What was the lighting like on the foreground and background? As an extreme example; was her hair back or side lit and the background more than 50% or more darker than her hair? What color was the background, did it complement or contrast with the color of her hair?
My wife also says to stop staring at her , Neal. It is ten years over between the two of you and knowing that you are staring at her from so close gives her the creeps. (Disclaimer: This post is intended to impart a sense of humor. Given
an internet forum's inability to carry inflections, tone and facial expressions it may
fail miserably in its intent. The sender acknowledges the limitations of
the technology and assigns to the software in which this message was
composed any ill feelings that may arise.)
Interesting thoughts, but it brings to mind three technological marvels: MP3, JPEG, and MPEG. How do these compression systems work? From my understanding (which I freely acknowledge to be very limited indeed), they factor out what the brain is least likely to notice missing.
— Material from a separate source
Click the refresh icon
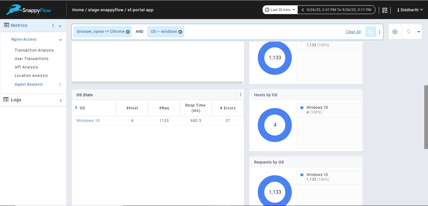The width and height of the screenshot is (428, 206). coord(409,32)
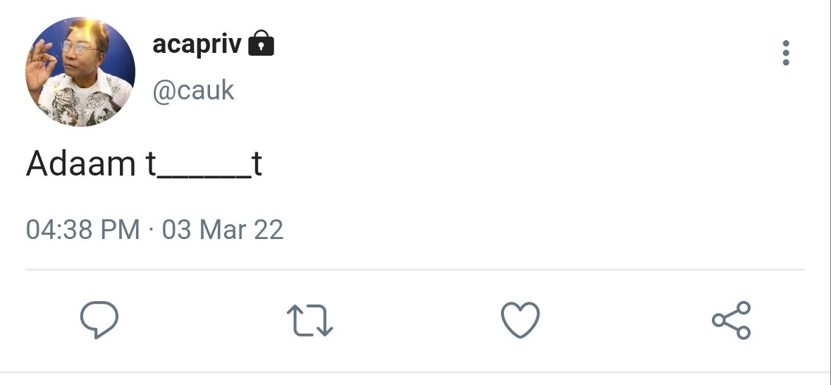Retweet this post using the arrows icon

click(x=309, y=319)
So, for an MP3, the algorithm knows (somehow) what the brain won't miss anyway, and strips those frequencies out; the higher the level of compression, the more comes out, until eventually you notice the degredation. Same with JPEGs, except (amazing) this time with visual data, not simply aural. That this even works is an amazing testimony to the complexity of how we think; that people figured it out AND built algorithms that manipulate it is simply astounding to me.
That said, it strikes me that your average viewer-- especially if he/she is NOT given a side-by-side comparison with a traditional print-- finds 300 DPI perfectly acceptable possibly in some relation to this phenomenon. That is, it's not merely about resolution, but also about how the brain functions and recognizes images. Add to that some interpolation from a decent printer, and you've got a lot of factors at play.
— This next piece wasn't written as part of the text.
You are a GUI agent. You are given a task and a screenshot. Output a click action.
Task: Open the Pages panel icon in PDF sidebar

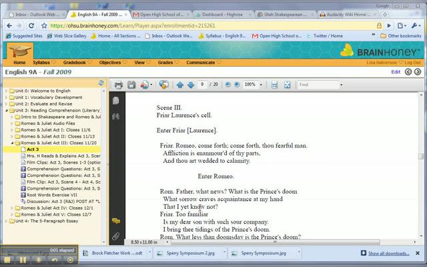point(116,100)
One more thought-- it may be unfair to compare the resolving ability of the eye for something live, like the hair of the person in front of you, to the resolving ability of the same eye when looking at a photo. Photos are simply different things to view-- not 3D, not active, not limited by the natural constraints of photography (even large format). Perhaps we adjust what is acceptable resolution on a print because psychologically (and subconsciously) we know that it's just a print. The same resolution (or color, or contrast) would be surreal in "real life" circumstances. We do this with audio and video, too, right? Has anyone else noticed how nearly all of CBS' primetime shows use high-contrast, low-saturation imaging? It looks nothing like real-life, but who watches TV to watch "real life" anyway?
There were two counteracting effects at work. Red hair is the most coarse (and therefore most visible), followed by brunette and blonde. This was probably offset by the smoking fires of Hades because you were looking at the redhead instead of following the sermon.
No, really. Several folks had the right idea. You can see stars, which are essentially dimensionless points (at least from space). Even from under our undulating atmosphere (she wasn't undulating, was she?), apparent stellar disk sizes are on the order of an arc second or two, well below the one arc minute resolution threshhold. Our eyes no doubt then blur this one second disk out to an arc minute or more.
Given sufficient conrast, it's perfectly possible to see things you can't resolve.
Write again when you're eyes are good enough to see her underwear!
On another note, the most current human optical research I've seen suggests that the resolution limit of the human eye for objects at 10 inches (the closest most people with good eyes can focus) is 11line pairs/mm. This translates to about 550 dots per inch. This is the research used by engineers at Schneider.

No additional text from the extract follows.